Automating a Chaos Engineering Environment on AWS with Terraform

Automating a Chaos Engineering Environment on AWS with Terraform
Last Updated:
Categories: Chaos Engineering

Chaos as Code (CaC) enables you to simply, safely and securely run, schedule and manage Chaos Engineering experiments. This tutorial will demonstrate how to use Hashicorp Terraform to automate your Chaos Engineering experiments.

Hashicorp’s Terraform is an open source tool that enables you to define infrastructure as code, increasing productivity and transparency. Terraform codifies APIs into declarative configuration files that can be shared amongst team members, treated as code, edited, reviewed, and versioned.

In this tutorial, we will demonstrate how to use Terraform to create an EC2 instance and setup Gremlin to perform Chaos Engineering experiments. You will then perform a Chaos Engineering experiment on your EC2 instance in the form of a Gremlin Latency Attack. This tutorial will help you get started with using Terraform, and give you an idea of how it can be used for Chaos as Code (CaC).

Prerequisites

  • AWS Account (see EC2 permissions in Appendix A)
  • Gremlin Account (with Team ID and Secret ready - sign up here)
  • Terraform (for automating resource creation)
  • AWS CLI (nice to have to interact with your AWS environment)
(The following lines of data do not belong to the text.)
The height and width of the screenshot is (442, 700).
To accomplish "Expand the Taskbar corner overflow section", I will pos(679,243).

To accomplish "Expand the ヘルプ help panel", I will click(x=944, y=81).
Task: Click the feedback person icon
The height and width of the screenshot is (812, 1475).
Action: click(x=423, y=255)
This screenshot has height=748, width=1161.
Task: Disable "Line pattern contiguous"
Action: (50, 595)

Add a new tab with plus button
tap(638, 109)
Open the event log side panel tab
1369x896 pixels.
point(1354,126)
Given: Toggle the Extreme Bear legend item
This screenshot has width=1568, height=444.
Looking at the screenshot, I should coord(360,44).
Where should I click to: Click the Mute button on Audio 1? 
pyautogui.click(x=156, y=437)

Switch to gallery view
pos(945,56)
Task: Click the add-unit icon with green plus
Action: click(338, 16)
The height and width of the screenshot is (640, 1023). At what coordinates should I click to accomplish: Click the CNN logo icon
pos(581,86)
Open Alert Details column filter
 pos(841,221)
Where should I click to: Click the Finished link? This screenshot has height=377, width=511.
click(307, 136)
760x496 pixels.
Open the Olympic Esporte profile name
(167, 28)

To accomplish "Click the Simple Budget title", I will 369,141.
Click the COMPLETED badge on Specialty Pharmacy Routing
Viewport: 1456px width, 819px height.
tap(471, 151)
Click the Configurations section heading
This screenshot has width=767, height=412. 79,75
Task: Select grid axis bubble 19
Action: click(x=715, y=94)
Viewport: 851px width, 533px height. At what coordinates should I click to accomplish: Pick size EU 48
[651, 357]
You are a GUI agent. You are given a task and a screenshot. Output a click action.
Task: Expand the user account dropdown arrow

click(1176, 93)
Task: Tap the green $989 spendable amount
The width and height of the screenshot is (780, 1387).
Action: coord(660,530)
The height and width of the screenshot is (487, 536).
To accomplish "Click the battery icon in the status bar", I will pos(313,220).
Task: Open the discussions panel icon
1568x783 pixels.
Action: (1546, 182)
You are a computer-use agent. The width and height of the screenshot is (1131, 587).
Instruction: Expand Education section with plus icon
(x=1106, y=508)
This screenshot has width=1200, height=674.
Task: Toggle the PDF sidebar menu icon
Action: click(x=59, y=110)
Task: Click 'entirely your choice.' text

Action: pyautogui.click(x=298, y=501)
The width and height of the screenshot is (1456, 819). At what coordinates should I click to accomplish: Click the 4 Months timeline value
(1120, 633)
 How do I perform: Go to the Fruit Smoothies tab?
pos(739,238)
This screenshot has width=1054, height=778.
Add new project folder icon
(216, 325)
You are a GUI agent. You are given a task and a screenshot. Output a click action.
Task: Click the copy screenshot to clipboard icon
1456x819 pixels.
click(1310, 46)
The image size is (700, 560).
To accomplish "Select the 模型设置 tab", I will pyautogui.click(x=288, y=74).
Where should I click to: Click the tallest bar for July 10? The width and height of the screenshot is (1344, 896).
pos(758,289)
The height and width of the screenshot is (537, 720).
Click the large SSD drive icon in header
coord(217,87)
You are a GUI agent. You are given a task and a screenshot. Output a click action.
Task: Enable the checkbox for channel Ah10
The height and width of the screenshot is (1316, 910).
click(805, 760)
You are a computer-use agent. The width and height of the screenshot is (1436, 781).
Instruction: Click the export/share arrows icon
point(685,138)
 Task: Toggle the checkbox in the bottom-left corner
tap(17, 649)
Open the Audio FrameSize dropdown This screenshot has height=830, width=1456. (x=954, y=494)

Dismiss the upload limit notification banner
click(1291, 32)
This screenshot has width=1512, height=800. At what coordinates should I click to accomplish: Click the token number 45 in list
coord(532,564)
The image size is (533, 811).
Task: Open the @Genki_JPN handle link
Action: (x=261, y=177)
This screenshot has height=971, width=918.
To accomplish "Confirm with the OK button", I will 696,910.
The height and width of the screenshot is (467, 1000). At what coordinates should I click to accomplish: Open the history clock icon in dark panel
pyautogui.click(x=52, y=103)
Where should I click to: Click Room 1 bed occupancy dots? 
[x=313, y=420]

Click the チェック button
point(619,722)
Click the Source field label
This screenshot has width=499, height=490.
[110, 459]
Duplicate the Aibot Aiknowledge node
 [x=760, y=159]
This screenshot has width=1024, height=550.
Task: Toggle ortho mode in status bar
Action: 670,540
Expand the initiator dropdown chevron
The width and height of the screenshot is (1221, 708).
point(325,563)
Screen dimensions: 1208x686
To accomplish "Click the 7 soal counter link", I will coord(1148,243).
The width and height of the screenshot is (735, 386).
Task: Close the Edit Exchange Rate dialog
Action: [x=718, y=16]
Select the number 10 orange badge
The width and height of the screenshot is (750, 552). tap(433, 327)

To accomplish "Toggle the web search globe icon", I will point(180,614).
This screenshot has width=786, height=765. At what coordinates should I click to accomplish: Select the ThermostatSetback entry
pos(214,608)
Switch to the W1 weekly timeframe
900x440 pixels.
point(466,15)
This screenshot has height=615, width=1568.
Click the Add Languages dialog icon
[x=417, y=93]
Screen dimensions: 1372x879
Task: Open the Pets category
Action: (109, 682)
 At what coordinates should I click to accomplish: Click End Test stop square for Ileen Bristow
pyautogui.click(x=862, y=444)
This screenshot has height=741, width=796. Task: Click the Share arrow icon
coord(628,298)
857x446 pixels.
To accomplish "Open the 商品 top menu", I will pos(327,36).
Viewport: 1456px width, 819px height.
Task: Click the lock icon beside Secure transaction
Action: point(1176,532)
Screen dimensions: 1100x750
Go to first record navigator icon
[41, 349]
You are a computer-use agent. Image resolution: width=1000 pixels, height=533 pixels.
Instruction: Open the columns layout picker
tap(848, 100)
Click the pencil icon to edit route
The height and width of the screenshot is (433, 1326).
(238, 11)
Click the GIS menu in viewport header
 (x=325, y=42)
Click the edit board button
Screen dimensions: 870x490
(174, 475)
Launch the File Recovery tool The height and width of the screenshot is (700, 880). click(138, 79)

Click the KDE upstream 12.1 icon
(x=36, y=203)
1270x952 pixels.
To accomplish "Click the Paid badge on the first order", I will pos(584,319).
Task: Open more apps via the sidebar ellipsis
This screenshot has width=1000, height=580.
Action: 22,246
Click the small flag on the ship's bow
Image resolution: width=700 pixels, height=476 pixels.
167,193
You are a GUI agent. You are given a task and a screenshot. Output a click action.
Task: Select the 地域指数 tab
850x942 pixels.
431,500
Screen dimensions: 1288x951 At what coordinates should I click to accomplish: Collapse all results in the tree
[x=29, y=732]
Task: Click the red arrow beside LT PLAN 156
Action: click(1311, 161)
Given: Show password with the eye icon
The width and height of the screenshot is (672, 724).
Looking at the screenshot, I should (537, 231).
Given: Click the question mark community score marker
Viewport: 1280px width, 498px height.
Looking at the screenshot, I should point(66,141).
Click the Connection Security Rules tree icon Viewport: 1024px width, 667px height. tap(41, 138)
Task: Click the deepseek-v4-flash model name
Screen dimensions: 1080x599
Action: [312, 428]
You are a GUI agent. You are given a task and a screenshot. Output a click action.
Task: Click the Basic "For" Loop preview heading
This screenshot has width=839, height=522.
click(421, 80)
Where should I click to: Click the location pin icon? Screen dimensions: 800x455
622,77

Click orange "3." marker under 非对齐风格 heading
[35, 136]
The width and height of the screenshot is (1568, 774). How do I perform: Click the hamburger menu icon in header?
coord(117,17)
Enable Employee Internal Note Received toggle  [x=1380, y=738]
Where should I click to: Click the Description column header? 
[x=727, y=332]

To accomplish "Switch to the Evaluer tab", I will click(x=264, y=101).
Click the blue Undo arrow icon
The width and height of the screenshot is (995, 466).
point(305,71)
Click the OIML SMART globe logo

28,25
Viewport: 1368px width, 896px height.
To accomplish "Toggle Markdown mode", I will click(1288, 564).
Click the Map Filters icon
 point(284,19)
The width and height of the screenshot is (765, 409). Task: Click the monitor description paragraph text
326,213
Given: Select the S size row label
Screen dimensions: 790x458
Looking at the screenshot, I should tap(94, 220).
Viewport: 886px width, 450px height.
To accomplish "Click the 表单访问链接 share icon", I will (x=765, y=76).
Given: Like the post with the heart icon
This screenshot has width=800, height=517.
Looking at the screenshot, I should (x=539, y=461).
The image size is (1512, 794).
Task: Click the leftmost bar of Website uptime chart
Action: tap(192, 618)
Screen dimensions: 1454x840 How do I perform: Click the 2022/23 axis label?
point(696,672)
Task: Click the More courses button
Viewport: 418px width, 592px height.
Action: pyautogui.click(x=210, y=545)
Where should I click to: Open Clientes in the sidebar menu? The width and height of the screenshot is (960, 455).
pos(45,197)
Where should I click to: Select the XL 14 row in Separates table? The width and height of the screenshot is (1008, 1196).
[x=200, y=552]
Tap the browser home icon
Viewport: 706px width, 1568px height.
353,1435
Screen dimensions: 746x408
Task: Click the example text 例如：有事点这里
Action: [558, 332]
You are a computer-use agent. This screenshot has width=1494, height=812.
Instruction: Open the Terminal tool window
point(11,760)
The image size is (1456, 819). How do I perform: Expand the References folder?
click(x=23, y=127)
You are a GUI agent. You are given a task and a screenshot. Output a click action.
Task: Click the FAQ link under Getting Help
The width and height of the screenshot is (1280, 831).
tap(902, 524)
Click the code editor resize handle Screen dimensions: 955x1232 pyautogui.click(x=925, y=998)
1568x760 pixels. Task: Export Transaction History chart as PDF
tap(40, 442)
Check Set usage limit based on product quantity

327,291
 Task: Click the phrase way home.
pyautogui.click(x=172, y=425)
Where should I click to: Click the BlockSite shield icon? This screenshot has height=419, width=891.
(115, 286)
Step 0: Verify Terraform Installation

If you don’t have Terraform installed, You can download the appropriate package here. On your local machine, verify your Terraform installation. You should see output like this:

bash
1terraform
2Usage: terraform [--version] [--help] <command> [args]
3
4The available commands for execution are listed below.
5The most common, useful commands are shown first, followed by
6less common or more advanced commands. If you're just getting
7started with Terraform, stick with the common commands. For the
8other commands, please read the help and docs before usage.
9
10Common commands:
11 apply Builds or changes infrastructure
12 console Interactive console for Terraform interpolations
13<...>
14
15All other commands:
16 debug Debug output management (experimental)
17 force-unlock Manually unlock the terraform state
18 state Advanced state management

Step 1: Create the VPC Environment

For separation, create two directories, one for VPC specification and another for Instance specification.

On your local machine:

bash
1mkdir -p ~/terraform/vpc ~/terraform/instance
2cd ~/terraform/vpc

Inside the vpc directory, create the following vpc.tf file using a text editor. We'll use vim throughout this tutorial. Replace the example region/az, tags, IP space and security group as required to set these up correctly for your AWS VPC.

bash
1vim vpc.tf

Enter the following information, changing the region, name, cidr, azs, public_subnets, owner, environment, name, and description fields with your own data.

bash
1provider "aws" {
2 region = "us-west-2"
3}
4
5module "vpc" {
6 source = "terraform-aws-modules/vpc/aws"
7 name = "gremlin_vpc"
8
9 cidr = "10.10.0.0/16"
10
11 azs = ["us-west-2a"]
12 public_subnets = ["10.10.1.0/24"]
13
14 tags = {
15 Owner = "your_name"
16 Environment = "chaos"
17 }
18}
19
20module "security_group" {
21 source = "terraform-aws-modules/security-group/aws"
22 name = "ssh"
23 description = "ssh from anywhere"
24 vpc_id = "module.vpc.vpc_id"
25
26 ingress_cidr_blocks = ["0.0.0.0/0"]
27 ingress_rules = ["ssh-tcp","all-icmp"]
28 egress_rules = ["all-all"]
29}

This vpc.tf terraform template file uses the aws provider, defines a VPC with a single public subnet in an availability zone, and a security group within this VPC to allow SSH access.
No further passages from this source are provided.